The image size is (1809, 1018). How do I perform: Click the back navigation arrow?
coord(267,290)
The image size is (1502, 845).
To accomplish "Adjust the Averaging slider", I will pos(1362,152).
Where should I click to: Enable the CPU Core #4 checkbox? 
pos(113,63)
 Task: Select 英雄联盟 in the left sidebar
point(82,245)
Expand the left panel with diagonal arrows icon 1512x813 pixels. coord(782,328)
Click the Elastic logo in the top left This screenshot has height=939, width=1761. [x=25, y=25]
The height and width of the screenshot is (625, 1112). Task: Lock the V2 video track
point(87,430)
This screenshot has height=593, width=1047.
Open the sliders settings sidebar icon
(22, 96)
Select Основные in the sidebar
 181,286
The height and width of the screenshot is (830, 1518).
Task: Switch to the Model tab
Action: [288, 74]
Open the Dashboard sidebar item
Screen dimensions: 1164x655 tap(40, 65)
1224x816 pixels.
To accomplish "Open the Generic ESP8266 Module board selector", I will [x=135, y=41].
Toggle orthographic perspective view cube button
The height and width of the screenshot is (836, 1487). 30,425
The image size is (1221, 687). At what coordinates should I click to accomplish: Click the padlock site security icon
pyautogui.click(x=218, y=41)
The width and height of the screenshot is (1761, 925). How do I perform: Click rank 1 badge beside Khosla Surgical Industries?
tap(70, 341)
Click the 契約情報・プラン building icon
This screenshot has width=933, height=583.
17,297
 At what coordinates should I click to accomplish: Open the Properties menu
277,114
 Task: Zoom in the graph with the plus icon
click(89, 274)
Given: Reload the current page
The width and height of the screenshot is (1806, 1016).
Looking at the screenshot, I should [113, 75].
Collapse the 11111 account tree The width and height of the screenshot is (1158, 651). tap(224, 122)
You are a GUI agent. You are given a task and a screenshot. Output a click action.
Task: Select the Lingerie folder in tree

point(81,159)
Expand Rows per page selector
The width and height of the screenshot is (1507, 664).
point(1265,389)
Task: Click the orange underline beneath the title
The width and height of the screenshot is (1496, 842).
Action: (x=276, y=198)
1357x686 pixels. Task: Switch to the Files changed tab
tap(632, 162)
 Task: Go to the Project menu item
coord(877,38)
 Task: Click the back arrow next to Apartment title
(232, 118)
****
REQUIREMENT: In full and without edits, return the listing.

ANSWER SECTION:
The image size is (1809, 1018). How do I perform: Click the back navigation arrow?
coord(267,290)
The image size is (1502, 845).
To accomplish "Adjust the Averaging slider", I will pos(1362,152).
Where should I click to: Enable the CPU Core #4 checkbox? 
pos(113,63)
 Task: Select 英雄联盟 in the left sidebar
point(82,245)
Expand the left panel with diagonal arrows icon 1512x813 pixels. coord(782,328)
Click the Elastic logo in the top left This screenshot has height=939, width=1761. [x=25, y=25]
The height and width of the screenshot is (625, 1112). Task: Lock the V2 video track
point(87,430)
This screenshot has height=593, width=1047.
Open the sliders settings sidebar icon
(22, 96)
Select Основные in the sidebar
 181,286
The height and width of the screenshot is (830, 1518).
Task: Switch to the Model tab
Action: [288, 74]
Open the Dashboard sidebar item
Screen dimensions: 1164x655 tap(40, 65)
1224x816 pixels.
To accomplish "Open the Generic ESP8266 Module board selector", I will [x=135, y=41].
Toggle orthographic perspective view cube button
The height and width of the screenshot is (836, 1487). 30,425
The image size is (1221, 687). At what coordinates should I click to accomplish: Click the padlock site security icon
pyautogui.click(x=218, y=41)
The width and height of the screenshot is (1761, 925). How do I perform: Click rank 1 badge beside Khosla Surgical Industries?
tap(70, 341)
Click the 契約情報・プラン building icon
This screenshot has width=933, height=583.
17,297
 At what coordinates should I click to accomplish: Open the Properties menu
277,114
 Task: Zoom in the graph with the plus icon
click(89, 274)
Given: Reload the current page
The width and height of the screenshot is (1806, 1016).
Looking at the screenshot, I should [113, 75].
Collapse the 11111 account tree The width and height of the screenshot is (1158, 651). tap(224, 122)
You are a GUI agent. You are given a task and a screenshot. Output a click action.
Task: Select the Lingerie folder in tree

point(81,159)
Expand Rows per page selector
The width and height of the screenshot is (1507, 664).
point(1265,389)
Task: Click the orange underline beneath the title
The width and height of the screenshot is (1496, 842).
Action: (x=276, y=198)
1357x686 pixels. Task: Switch to the Files changed tab
tap(632, 162)
 Task: Go to the Project menu item
coord(877,38)
 Task: Click the back arrow next to Apartment title
(232, 118)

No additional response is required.